• _Listing for finding displayed items_:

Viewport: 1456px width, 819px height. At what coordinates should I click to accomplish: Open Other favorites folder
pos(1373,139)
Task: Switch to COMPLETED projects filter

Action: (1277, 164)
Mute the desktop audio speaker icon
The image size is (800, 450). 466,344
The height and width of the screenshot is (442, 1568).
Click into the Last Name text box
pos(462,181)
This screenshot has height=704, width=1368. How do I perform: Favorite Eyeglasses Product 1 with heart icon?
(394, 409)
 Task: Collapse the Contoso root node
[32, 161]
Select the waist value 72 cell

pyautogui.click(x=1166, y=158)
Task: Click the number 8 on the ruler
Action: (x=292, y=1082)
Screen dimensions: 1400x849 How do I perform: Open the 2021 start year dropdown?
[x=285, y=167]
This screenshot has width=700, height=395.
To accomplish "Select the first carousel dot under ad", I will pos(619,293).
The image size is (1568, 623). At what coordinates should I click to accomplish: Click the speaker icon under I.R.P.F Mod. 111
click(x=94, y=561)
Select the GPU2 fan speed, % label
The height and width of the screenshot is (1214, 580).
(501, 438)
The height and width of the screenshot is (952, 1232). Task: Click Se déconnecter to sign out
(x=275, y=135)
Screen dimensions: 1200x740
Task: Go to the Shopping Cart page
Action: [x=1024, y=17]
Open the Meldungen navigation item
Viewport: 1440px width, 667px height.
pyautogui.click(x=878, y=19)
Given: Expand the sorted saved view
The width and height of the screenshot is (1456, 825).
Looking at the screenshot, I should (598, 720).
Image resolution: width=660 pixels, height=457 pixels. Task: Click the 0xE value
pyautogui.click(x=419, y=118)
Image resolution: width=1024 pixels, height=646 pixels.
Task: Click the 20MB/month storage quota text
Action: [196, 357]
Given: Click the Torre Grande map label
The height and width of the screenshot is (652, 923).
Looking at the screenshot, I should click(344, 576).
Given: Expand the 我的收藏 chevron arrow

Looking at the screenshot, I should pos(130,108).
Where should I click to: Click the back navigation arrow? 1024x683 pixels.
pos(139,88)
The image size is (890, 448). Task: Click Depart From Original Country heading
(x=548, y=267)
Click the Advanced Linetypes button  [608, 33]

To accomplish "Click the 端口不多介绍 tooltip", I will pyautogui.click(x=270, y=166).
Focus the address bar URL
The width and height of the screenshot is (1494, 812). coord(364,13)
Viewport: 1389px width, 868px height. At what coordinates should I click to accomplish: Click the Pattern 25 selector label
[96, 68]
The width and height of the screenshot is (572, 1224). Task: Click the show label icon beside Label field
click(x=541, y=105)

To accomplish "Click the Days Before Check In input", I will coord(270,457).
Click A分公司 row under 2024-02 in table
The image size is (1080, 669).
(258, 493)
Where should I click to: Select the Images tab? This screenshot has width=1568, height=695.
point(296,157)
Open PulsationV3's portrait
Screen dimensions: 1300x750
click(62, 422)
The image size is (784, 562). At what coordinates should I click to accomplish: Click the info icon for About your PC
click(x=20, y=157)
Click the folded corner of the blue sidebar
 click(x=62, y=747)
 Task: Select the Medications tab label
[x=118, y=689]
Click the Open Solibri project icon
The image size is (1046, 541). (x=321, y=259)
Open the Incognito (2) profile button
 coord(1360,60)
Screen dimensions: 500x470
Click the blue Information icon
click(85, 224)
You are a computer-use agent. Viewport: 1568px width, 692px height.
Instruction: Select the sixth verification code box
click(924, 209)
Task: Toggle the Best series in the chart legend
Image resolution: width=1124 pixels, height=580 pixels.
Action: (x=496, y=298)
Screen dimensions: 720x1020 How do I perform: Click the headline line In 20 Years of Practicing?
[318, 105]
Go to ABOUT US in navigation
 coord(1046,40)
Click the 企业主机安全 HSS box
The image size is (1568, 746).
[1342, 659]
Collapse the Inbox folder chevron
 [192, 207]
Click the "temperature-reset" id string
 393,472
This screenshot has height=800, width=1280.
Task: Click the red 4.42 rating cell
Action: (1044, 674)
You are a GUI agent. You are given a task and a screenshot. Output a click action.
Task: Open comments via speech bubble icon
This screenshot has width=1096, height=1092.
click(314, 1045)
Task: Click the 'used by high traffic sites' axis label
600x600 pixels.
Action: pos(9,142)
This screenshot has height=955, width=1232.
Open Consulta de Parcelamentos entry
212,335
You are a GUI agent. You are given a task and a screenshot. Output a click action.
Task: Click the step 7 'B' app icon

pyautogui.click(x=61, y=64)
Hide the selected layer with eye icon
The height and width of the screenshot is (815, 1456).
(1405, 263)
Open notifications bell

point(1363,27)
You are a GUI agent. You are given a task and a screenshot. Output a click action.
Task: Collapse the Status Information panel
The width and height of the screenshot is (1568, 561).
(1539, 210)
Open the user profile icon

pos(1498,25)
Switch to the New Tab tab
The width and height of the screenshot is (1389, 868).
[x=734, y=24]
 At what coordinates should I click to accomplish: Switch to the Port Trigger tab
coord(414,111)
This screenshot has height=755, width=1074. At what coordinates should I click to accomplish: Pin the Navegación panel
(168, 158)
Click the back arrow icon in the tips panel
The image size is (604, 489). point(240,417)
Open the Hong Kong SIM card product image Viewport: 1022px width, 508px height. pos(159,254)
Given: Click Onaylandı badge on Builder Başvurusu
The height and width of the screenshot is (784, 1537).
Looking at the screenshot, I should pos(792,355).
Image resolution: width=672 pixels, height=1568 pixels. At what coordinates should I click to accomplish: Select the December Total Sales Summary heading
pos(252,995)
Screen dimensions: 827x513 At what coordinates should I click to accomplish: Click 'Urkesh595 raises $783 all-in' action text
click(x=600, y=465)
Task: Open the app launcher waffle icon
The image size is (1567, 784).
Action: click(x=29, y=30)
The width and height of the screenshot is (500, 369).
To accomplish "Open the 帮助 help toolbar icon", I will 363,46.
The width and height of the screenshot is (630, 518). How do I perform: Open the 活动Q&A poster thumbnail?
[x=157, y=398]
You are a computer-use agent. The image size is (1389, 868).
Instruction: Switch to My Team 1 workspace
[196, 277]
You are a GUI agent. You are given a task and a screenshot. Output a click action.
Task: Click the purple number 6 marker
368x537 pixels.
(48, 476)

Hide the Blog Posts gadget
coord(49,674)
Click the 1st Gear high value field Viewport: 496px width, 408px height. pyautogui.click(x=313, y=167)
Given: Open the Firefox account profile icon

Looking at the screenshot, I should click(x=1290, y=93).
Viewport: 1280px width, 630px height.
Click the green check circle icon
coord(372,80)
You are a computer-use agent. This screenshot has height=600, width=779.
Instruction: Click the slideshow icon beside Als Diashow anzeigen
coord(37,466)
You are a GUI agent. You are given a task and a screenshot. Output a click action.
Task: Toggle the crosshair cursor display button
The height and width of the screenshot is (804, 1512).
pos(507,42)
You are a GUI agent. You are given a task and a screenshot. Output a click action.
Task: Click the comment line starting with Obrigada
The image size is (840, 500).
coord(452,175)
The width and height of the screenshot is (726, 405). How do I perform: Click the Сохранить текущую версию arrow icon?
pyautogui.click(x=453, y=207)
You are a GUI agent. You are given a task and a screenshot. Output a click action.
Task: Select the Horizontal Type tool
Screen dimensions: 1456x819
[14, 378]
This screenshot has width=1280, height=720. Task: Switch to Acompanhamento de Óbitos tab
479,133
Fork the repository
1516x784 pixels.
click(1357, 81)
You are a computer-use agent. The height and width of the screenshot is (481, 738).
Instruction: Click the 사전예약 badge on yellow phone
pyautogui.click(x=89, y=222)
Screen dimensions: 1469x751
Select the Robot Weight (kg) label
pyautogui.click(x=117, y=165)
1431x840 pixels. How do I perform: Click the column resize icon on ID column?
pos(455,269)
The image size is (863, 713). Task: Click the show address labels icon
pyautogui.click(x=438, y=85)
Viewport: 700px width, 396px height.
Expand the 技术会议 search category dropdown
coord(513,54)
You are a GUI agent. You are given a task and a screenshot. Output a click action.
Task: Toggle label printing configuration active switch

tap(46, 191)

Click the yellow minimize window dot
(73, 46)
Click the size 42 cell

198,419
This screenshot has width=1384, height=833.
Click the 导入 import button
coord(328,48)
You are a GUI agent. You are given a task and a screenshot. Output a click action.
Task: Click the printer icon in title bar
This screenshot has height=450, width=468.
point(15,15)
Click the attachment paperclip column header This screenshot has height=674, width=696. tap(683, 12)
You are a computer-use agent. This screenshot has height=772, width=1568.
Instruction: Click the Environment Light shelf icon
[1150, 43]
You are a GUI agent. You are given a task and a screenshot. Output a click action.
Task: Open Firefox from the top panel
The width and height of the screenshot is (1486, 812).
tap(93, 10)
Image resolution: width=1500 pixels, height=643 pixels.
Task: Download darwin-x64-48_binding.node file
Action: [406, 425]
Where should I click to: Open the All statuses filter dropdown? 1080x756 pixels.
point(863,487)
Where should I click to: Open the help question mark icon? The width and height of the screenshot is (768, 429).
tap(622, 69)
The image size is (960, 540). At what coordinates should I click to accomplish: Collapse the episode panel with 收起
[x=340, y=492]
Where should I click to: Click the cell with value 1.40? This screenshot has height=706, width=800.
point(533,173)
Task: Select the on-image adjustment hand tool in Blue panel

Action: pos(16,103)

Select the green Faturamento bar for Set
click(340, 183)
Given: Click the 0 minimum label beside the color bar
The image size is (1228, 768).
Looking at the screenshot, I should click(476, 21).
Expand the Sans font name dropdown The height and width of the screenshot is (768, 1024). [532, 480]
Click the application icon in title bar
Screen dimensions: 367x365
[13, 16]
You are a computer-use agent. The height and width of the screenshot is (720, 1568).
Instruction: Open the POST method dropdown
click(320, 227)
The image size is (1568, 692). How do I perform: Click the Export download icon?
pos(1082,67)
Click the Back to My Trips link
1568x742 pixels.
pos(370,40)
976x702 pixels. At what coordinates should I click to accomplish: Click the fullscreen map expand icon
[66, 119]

• _Aim of the exercise_: Rewrite the lines of the listing from the line that contains "Where should I click to: Click the back" through the line that contains "will pyautogui.click(x=270, y=166).", both included, with the requests as they are and every coordinate in the answers increased by 150. Reproduce only those lines.

• _Output below_:
Where should I click to: Click the back navigation arrow? 1024x683 pixels.
pos(289,238)
The image size is (890, 448). Task: Click Depart From Original Country heading
(x=698, y=417)
Click the Advanced Linetypes button  [758, 183]

To accomplish "Click the 端口不多介绍 tooltip", I will pyautogui.click(x=420, y=316).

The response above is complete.